Rewrite the rows below as a numbered list, leaving out any blank lines.

• • • •

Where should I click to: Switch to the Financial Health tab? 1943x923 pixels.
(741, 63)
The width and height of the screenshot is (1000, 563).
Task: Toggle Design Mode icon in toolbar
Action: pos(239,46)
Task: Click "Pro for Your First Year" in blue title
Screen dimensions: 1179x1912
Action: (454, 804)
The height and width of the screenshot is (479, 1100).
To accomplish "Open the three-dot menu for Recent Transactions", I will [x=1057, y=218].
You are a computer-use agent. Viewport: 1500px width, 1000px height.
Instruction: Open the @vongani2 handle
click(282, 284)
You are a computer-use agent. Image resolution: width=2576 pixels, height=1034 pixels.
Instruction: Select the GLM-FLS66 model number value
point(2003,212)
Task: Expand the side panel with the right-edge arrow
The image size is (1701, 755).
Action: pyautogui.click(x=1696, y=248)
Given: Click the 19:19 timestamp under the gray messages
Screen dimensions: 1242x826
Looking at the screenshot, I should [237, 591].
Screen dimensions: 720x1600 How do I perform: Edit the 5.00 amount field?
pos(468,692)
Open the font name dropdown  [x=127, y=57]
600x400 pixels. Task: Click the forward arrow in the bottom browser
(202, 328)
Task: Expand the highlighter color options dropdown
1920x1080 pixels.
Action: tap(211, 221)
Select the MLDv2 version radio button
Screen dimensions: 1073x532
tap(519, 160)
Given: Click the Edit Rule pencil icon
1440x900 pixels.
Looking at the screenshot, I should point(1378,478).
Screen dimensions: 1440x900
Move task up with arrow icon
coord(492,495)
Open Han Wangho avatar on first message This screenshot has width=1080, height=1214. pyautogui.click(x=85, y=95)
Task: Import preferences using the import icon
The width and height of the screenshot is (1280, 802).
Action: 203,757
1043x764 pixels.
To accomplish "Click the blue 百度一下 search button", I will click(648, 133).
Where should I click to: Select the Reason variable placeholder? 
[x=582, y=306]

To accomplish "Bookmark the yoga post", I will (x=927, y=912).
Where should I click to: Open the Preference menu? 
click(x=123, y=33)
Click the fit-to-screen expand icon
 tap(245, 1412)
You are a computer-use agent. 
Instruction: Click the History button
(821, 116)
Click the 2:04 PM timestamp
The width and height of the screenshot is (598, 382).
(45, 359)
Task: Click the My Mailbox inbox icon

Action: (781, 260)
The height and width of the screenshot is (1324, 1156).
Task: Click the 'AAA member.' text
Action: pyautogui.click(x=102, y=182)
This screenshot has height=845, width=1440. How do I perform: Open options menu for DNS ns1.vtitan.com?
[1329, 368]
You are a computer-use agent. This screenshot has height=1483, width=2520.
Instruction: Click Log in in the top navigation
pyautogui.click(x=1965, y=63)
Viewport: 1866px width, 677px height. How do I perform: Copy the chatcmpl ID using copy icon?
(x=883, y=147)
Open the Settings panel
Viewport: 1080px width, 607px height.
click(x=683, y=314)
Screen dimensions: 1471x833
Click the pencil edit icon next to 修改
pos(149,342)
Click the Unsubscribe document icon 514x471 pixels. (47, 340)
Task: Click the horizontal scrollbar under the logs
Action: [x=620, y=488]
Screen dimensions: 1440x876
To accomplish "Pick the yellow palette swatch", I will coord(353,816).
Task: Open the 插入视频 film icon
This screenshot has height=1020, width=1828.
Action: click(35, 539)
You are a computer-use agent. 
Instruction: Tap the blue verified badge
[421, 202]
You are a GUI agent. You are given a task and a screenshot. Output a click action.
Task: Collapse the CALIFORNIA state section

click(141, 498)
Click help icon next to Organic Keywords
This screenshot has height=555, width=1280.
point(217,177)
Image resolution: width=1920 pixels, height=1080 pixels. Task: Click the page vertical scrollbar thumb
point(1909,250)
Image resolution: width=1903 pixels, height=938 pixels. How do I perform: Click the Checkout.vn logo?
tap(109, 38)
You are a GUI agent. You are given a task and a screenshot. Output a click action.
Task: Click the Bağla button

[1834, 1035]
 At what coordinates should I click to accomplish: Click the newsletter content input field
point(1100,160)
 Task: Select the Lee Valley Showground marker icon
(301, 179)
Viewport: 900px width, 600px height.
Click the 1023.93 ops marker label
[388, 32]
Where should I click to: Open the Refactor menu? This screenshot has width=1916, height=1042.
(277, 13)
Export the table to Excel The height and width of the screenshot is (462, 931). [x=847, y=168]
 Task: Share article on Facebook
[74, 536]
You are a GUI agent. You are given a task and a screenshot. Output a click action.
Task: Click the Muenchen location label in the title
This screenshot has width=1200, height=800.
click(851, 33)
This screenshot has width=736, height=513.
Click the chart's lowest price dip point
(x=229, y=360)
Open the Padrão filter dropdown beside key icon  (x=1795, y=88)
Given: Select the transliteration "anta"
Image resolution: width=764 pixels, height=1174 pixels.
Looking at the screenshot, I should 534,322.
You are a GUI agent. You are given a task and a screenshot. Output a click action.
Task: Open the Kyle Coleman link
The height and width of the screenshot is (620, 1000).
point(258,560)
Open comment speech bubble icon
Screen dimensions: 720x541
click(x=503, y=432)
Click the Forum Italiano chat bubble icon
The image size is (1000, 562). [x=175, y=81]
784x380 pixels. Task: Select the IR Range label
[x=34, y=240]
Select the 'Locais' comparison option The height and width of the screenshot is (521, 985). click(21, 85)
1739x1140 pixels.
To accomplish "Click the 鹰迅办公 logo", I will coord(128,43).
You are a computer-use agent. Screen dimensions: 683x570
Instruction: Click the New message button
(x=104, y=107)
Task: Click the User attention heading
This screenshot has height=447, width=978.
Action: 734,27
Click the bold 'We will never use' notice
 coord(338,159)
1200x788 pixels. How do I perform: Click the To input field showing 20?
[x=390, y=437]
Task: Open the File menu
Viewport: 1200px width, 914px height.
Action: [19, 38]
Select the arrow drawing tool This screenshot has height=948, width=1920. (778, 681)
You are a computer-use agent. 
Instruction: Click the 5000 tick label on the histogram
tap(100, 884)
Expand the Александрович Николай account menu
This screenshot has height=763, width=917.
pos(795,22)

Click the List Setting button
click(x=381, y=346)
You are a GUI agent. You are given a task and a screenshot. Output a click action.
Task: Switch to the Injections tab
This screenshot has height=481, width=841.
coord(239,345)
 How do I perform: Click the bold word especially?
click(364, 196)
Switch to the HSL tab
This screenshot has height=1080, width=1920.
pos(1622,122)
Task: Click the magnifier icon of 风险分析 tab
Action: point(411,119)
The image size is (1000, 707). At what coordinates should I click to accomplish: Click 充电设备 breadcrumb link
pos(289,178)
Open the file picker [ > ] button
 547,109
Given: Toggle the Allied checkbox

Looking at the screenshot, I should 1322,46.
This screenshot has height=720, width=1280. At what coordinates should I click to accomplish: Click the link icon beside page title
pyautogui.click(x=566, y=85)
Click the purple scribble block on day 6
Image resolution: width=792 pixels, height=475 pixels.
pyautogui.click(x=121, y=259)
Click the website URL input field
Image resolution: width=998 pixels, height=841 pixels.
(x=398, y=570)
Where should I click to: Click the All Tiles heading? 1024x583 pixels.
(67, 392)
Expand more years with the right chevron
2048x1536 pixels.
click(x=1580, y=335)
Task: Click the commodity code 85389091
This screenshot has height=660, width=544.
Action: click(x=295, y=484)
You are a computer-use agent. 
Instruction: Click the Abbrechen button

• • • •

**Correct result**
1. Where should I click to: Switch to the Financial Health tab? 1943x923 pixels.
2. (741, 63)
3. The width and height of the screenshot is (1000, 563).
4. Task: Toggle Design Mode icon in toolbar
5. Action: pos(239,46)
6. Task: Click "Pro for Your First Year" in blue title
7. Screen dimensions: 1179x1912
8. Action: (454, 804)
9. The height and width of the screenshot is (479, 1100).
10. To accomplish "Open the three-dot menu for Recent Transactions", I will [x=1057, y=218].
11. You are a computer-use agent. Viewport: 1500px width, 1000px height.
12. Instruction: Open the @vongani2 handle
13. click(282, 284)
14. You are a computer-use agent. Image resolution: width=2576 pixels, height=1034 pixels.
15. Instruction: Select the GLM-FLS66 model number value
16. point(2003,212)
17. Task: Expand the side panel with the right-edge arrow
18. The image size is (1701, 755).
19. Action: pyautogui.click(x=1696, y=248)
20. Given: Click the 19:19 timestamp under the gray messages
21. Screen dimensions: 1242x826
22. Looking at the screenshot, I should [237, 591].
23. Screen dimensions: 720x1600 How do I perform: Edit the 5.00 amount field?
24. pos(468,692)
25. Open the font name dropdown  [x=127, y=57]
26. 600x400 pixels. Task: Click the forward arrow in the bottom browser
27. (202, 328)
28. Task: Expand the highlighter color options dropdown
29. 1920x1080 pixels.
30. Action: tap(211, 221)
31. Select the MLDv2 version radio button
32. Screen dimensions: 1073x532
33. tap(519, 160)
34. Given: Click the Edit Rule pencil icon
35. 1440x900 pixels.
36. Looking at the screenshot, I should point(1378,478).
37. Screen dimensions: 1440x900
38. Move task up with arrow icon
39. coord(492,495)
40. Open Han Wangho avatar on first message This screenshot has width=1080, height=1214. pyautogui.click(x=85, y=95)
41. Task: Import preferences using the import icon
42. The width and height of the screenshot is (1280, 802).
43. Action: 203,757
44. 1043x764 pixels.
45. To accomplish "Click the blue 百度一下 search button", I will click(648, 133).
46. Where should I click to: Select the Reason variable placeholder? 
47. [x=582, y=306]
48. To accomplish "Bookmark the yoga post", I will (x=927, y=912).
49. Where should I click to: Open the Preference menu? 
50. click(x=123, y=33)
51. Click the fit-to-screen expand icon
52.  tap(245, 1412)
53. You are a computer-use agent. 
54. Instruction: Click the History button
55. (821, 116)
56. Click the 2:04 PM timestamp
57. The width and height of the screenshot is (598, 382).
58. (45, 359)
59. Task: Click the My Mailbox inbox icon
60. Action: (781, 260)
61. The height and width of the screenshot is (1324, 1156).
62. Task: Click the 'AAA member.' text
63. Action: pyautogui.click(x=102, y=182)
64. This screenshot has height=845, width=1440. How do I perform: Open options menu for DNS ns1.vtitan.com?
65. [1329, 368]
66. You are a computer-use agent. This screenshot has height=1483, width=2520.
67. Instruction: Click Log in in the top navigation
68. pyautogui.click(x=1965, y=63)
69. Viewport: 1866px width, 677px height. How do I perform: Copy the chatcmpl ID using copy icon?
70. (x=883, y=147)
71. Open the Settings panel
72. Viewport: 1080px width, 607px height.
73. click(x=683, y=314)
74. Screen dimensions: 1471x833
75. Click the pencil edit icon next to 修改
76. pos(149,342)
77. Click the Unsubscribe document icon 514x471 pixels. (47, 340)
78. Task: Click the horizontal scrollbar under the logs
79. Action: [x=620, y=488]
80. Screen dimensions: 1440x876
81. To accomplish "Pick the yellow palette swatch", I will coord(353,816).
82. Task: Open the 插入视频 film icon
83. This screenshot has height=1020, width=1828.
84. Action: click(35, 539)
85. You are a computer-use agent. 
86. Instruction: Tap the blue verified badge
87. [421, 202]
88. You are a GUI agent. You are given a task and a screenshot. Output a click action.
89. Task: Collapse the CALIFORNIA state section
90. click(141, 498)
91. Click help icon next to Organic Keywords
92. This screenshot has height=555, width=1280.
93. point(217,177)
94. Image resolution: width=1920 pixels, height=1080 pixels. Task: Click the page vertical scrollbar thumb
95. point(1909,250)
96. Image resolution: width=1903 pixels, height=938 pixels. How do I perform: Click the Checkout.vn logo?
97. tap(109, 38)
98. You are a GUI agent. You are given a task and a screenshot. Output a click action.
99. Task: Click the Bağla button
100. [1834, 1035]
101.  At what coordinates should I click to accomplish: Click the newsletter content input field
102. point(1100,160)
103.  Task: Select the Lee Valley Showground marker icon
104. (301, 179)
105. Viewport: 900px width, 600px height.
106. Click the 1023.93 ops marker label
107. [388, 32]
108. Where should I click to: Open the Refactor menu? This screenshot has width=1916, height=1042.
109. (277, 13)
110. Export the table to Excel The height and width of the screenshot is (462, 931). [x=847, y=168]
111.  Task: Share article on Facebook
112. [74, 536]
113. You are a GUI agent. You are given a task and a screenshot. Output a click action.
114. Task: Click the Muenchen location label in the title
115. This screenshot has width=1200, height=800.
116. click(851, 33)
117. This screenshot has width=736, height=513.
118. Click the chart's lowest price dip point
119. (x=229, y=360)
120. Open the Padrão filter dropdown beside key icon  (x=1795, y=88)
121. Given: Select the transliteration "anta"
122. Image resolution: width=764 pixels, height=1174 pixels.
123. Looking at the screenshot, I should 534,322.
124. You are a GUI agent. You are given a task and a screenshot. Output a click action.
125. Task: Open the Kyle Coleman link
126. The height and width of the screenshot is (620, 1000).
127. point(258,560)
128. Open comment speech bubble icon
129. Screen dimensions: 720x541
130. click(x=503, y=432)
131. Click the Forum Italiano chat bubble icon
132. The image size is (1000, 562). [x=175, y=81]
133. 784x380 pixels. Task: Select the IR Range label
134. [x=34, y=240]
135. Select the 'Locais' comparison option The height and width of the screenshot is (521, 985). click(21, 85)
136. 1739x1140 pixels.
137. To accomplish "Click the 鹰迅办公 logo", I will coord(128,43).
138. You are a computer-use agent. Screen dimensions: 683x570
139. Instruction: Click the New message button
140. (x=104, y=107)
141. Task: Click the User attention heading
142. This screenshot has height=447, width=978.
143. Action: 734,27
144. Click the bold 'We will never use' notice
145.  coord(338,159)
146. 1200x788 pixels. How do I perform: Click the To input field showing 20?
147. [x=390, y=437]
148. Task: Open the File menu
149. Viewport: 1200px width, 914px height.
150. Action: [19, 38]
151. Select the arrow drawing tool This screenshot has height=948, width=1920. (778, 681)
152. You are a computer-use agent. 
153. Instruction: Click the 5000 tick label on the histogram
154. tap(100, 884)
155. Expand the Александрович Николай account menu
156. This screenshot has height=763, width=917.
157. pos(795,22)
158. Click the List Setting button
159. click(x=381, y=346)
160. You are a GUI agent. You are given a task and a screenshot. Output a click action.
161. Task: Switch to the Injections tab
162. This screenshot has height=481, width=841.
163. coord(239,345)
164.  How do I perform: Click the bold word especially?
165. click(364, 196)
166. Switch to the HSL tab
167. This screenshot has height=1080, width=1920.
168. pos(1622,122)
169. Task: Click the magnifier icon of 风险分析 tab
170. Action: point(411,119)
171. The image size is (1000, 707). At what coordinates should I click to accomplish: Click 充电设备 breadcrumb link
172. pos(289,178)
173. Open the file picker [ > ] button
174.  547,109
175. Given: Toggle the Allied checkbox
176. Looking at the screenshot, I should 1322,46.
177. This screenshot has height=720, width=1280. At what coordinates should I click to accomplish: Click the link icon beside page title
178. pyautogui.click(x=566, y=85)
179. Click the purple scribble block on day 6
180. Image resolution: width=792 pixels, height=475 pixels.
181. pyautogui.click(x=121, y=259)
182. Click the website URL input field
183. Image resolution: width=998 pixels, height=841 pixels.
184. (x=398, y=570)
185. Where should I click to: Click the All Tiles heading? 1024x583 pixels.
186. (67, 392)
187. Expand more years with the right chevron
188. 2048x1536 pixels.
189. click(x=1580, y=335)
190. Task: Click the commodity code 85389091
191. This screenshot has height=660, width=544.
192. Action: click(x=295, y=484)
193. You are a computer-use agent. 
194. Instruction: Click the Abbrechen button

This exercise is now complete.